▶ **TASK PROMPT**
Since only the text is wanted, print every entry below exactly and omit the images.

Saved data entries:
----

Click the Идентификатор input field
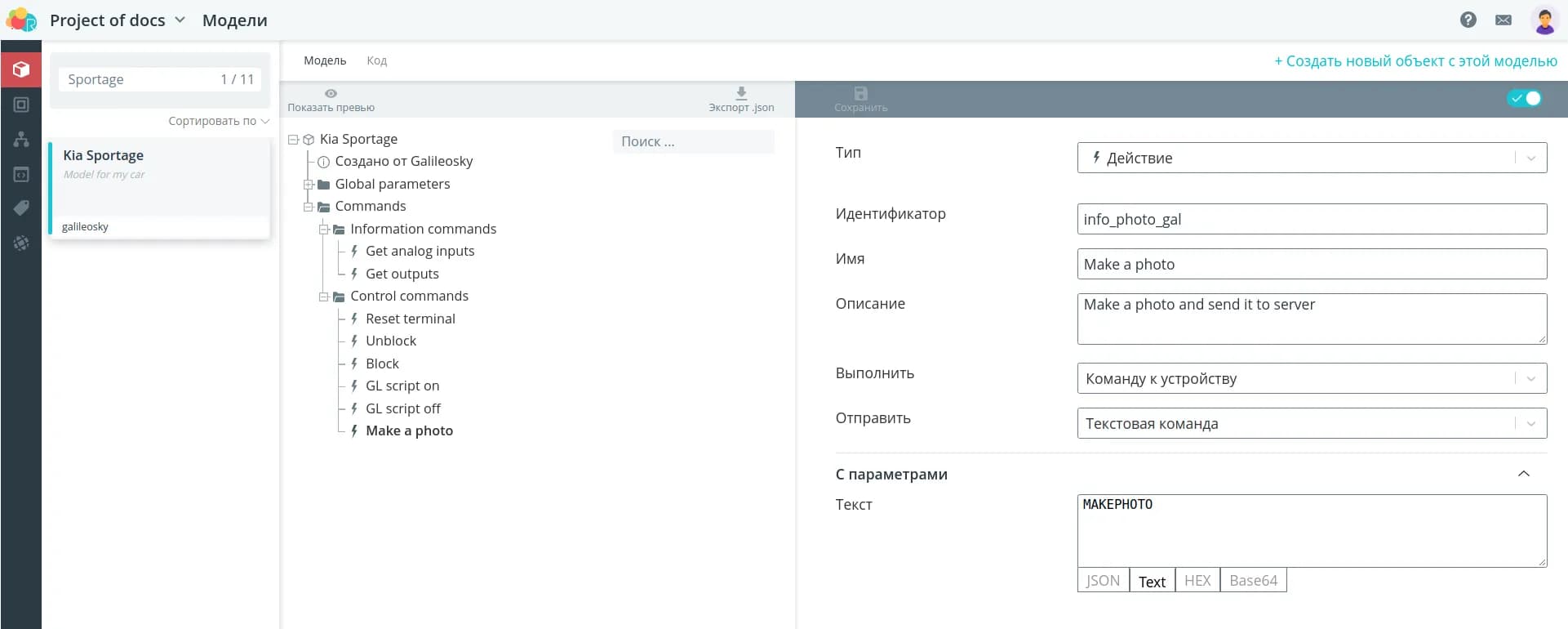Image resolution: width=1568 pixels, height=629 pixels. (x=1311, y=219)
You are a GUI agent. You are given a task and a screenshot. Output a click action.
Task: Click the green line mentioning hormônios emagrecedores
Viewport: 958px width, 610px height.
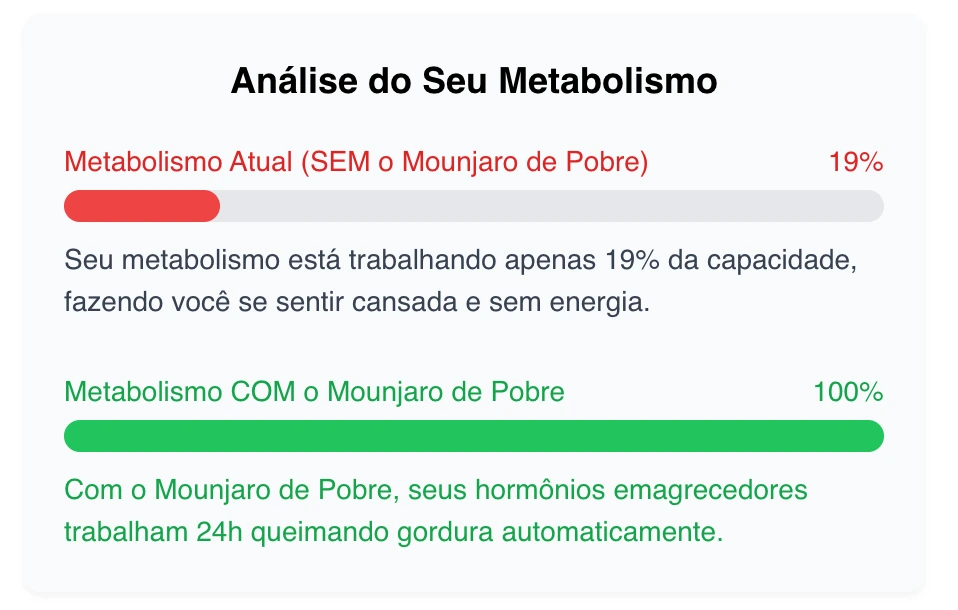pos(435,491)
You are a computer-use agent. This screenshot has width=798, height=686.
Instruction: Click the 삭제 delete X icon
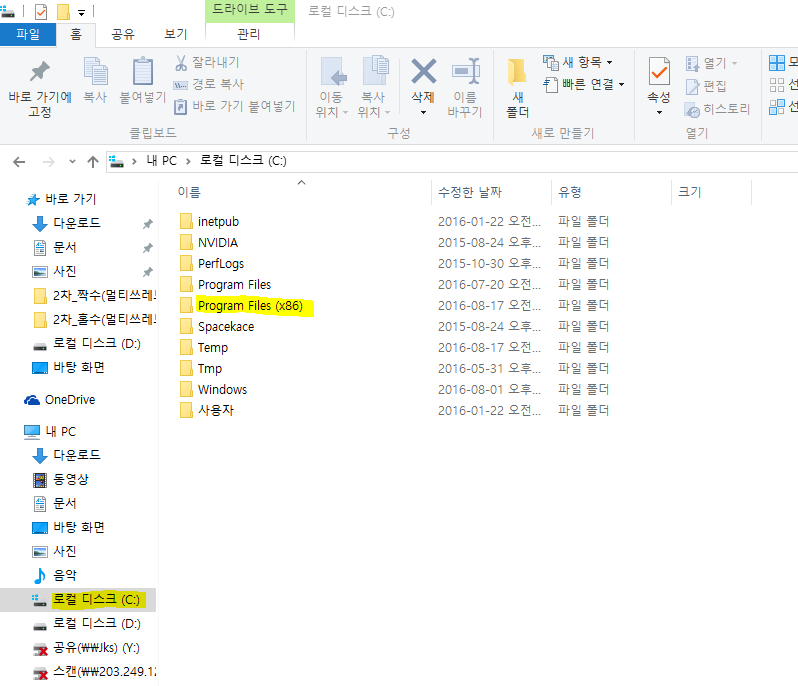pos(424,72)
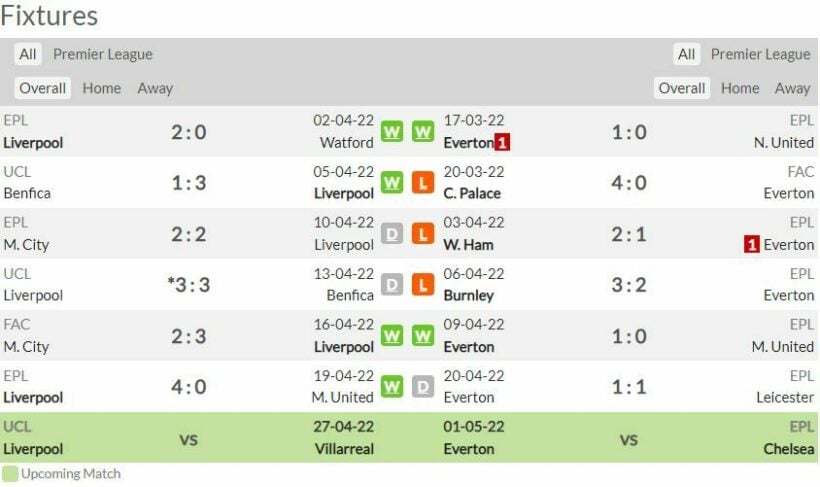Select the left All competitions filter
820x487 pixels.
[x=28, y=54]
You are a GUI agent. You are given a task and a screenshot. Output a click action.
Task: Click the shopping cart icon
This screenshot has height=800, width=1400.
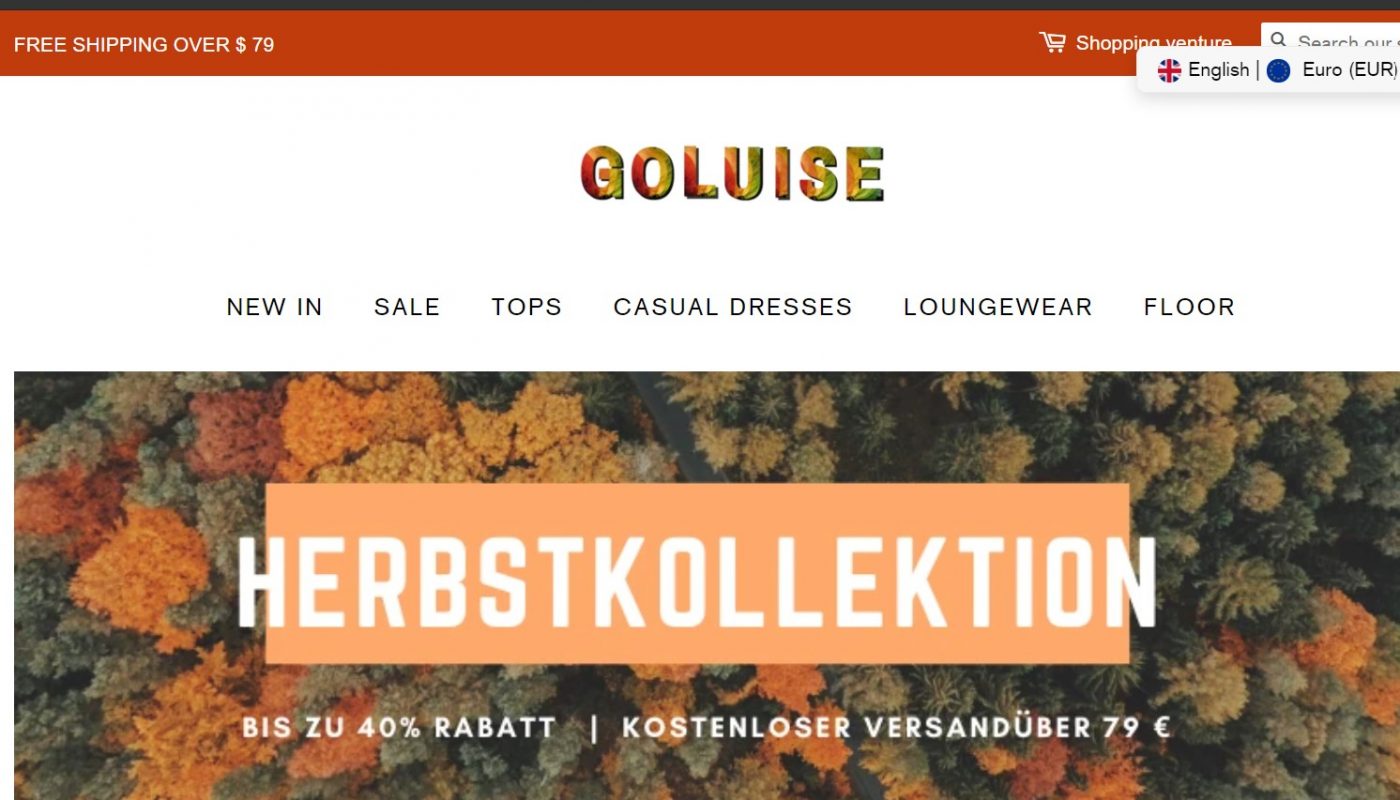coord(1052,43)
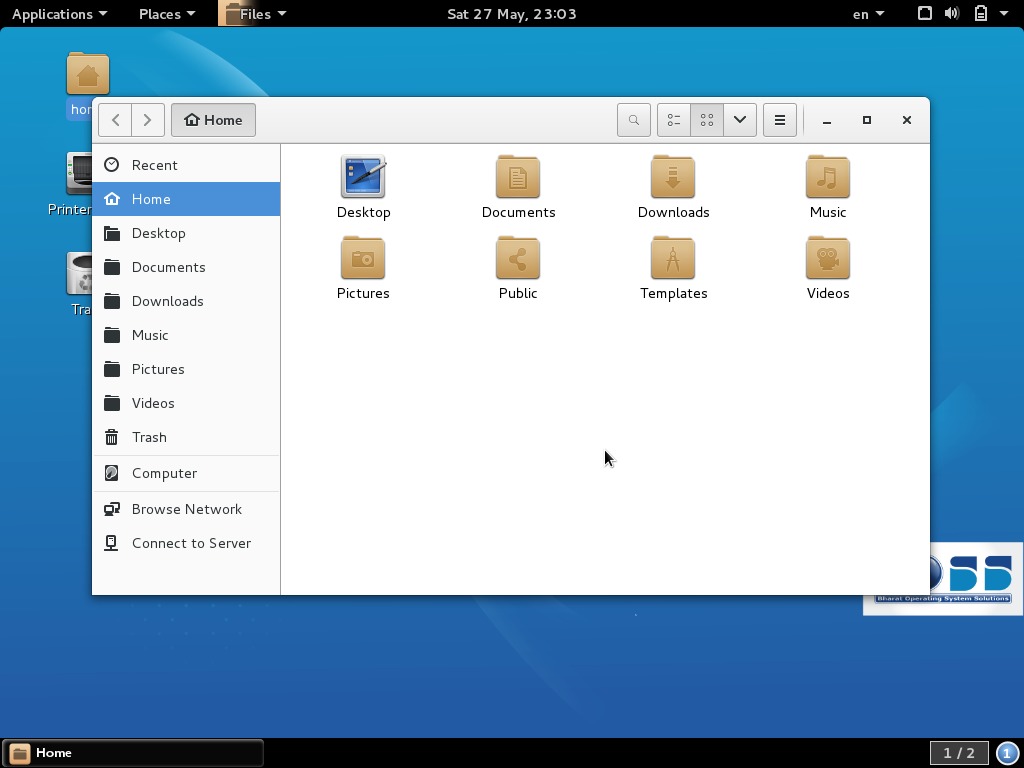Select Connect to Server in the sidebar
This screenshot has height=768, width=1024.
coord(191,543)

----

▶ **YOUR RESPONSE**
Click the Идентификатор input field
Image resolution: width=1568 pixels, height=629 pixels. (x=1311, y=219)
You are a GUI agent. You are given a task and a screenshot. Output a click action.
Task: Click the green line mentioning hormônios emagrecedores
Viewport: 958px width, 610px height.
pos(435,491)
You are a computer-use agent. This screenshot has width=798, height=686.
Instruction: Click the 삭제 delete X icon
pos(424,72)
Select the left All competitions filter
820x487 pixels.
[x=28, y=54]
You are a GUI agent. You are given a task and a screenshot. Output a click action.
Task: Click the shopping cart icon
This screenshot has height=800, width=1400.
coord(1052,43)
Select Connect to Server in the sidebar
This screenshot has height=768, width=1024.
coord(191,543)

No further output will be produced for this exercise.